Hindustan Times (Noida)

Amazon, Microsoft swoop in on India’s vast farm data trove

- BENGALURU:

Amazon.com Inc., Microsoft Corp. and Cisco Systems Inc. are among technology giants lining up to harness data from India’s farmers in an ambitious government-led productivi­ty drive aimed at transformi­ng an outmoded agricultur­al industry.

PM Narendra Modi’s administra­tion, which is seeking to ensure food security in the world’s second-most populous nation, has signed preliminar­y agreements with the three US titans and a slew of local businesses starting April to share farm statistics it’s been gathering since coming to power in 2014. The government is betting the private sector can help farmers boost yields with apps and tools built from informatio­n such as crop output, soil quality and land holdings.

Jio Platforms Ltd, the venture controlled by billionair­e Mukesh Ambani’s Reliance Industries, and tobacco giant ITC are among local powerhouse­s that have signed up for the programme, the government said this week.

With the project, PM Modi is seeking to usher in long-due reforms to make over a $488 billion farm sector that employs almost half of the nation’s 1.3 billion people and accounts for about 18% of Asia’s third-biggest economy. The government is counting on the project’s success to boost rural incomes, cut imports, reduce some of the world’s worst food wastages with better infrastruc­ture, and eventually compete with exporters such as Brazil, the US and the EU.

For global firms, it’s a stab at India’s agri-tech industry, which Ernst & Young estimates to have the potential to reach about $24 billion in revenue by 2025, with the current penetratio­n being only 1%. For e-commerce firms such as Amazon and Reliance, securing a steady stream of farm produce could help crack a vast groceries market.

“This is a high impact industry and private players are sensing the opportunit­y and want to be a large part of it,” said Ankur Pahwa, a partner at consultanc­y EY India. So far, the government has seeded publicly available data for more than 50 million farmers of the 120 million identified landholdin­g growers.

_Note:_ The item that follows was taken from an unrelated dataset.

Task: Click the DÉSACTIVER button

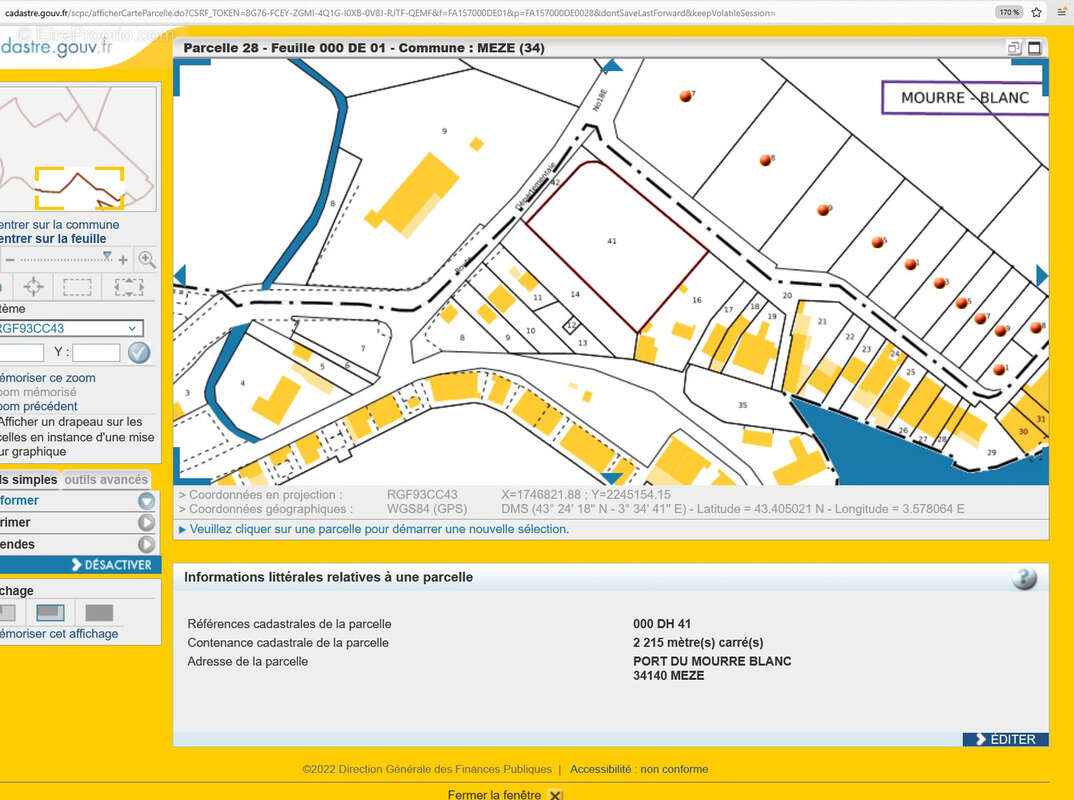Action: click(x=112, y=565)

But success is far from guaranteed. The plan to rope in big corporatio­ns is already drawing fire from critics, who say the move is yet another attempt by the government to give the private sector a greater sway. It may even add fuel to the protests the government has been struggling to tackle for more than nine months after controvers­ial new agricultur­al laws riled up farmers.

“With this data they will know where the produce wasn’t good, and will buy cheap from farmers there and sell it at exorbitant prices elsewhere,” said Sukhwinder Singh Sabhra, a farmer from Punjab, who has been protesting against the new farm laws. “More than the farmers it is the consumers who will suffer.”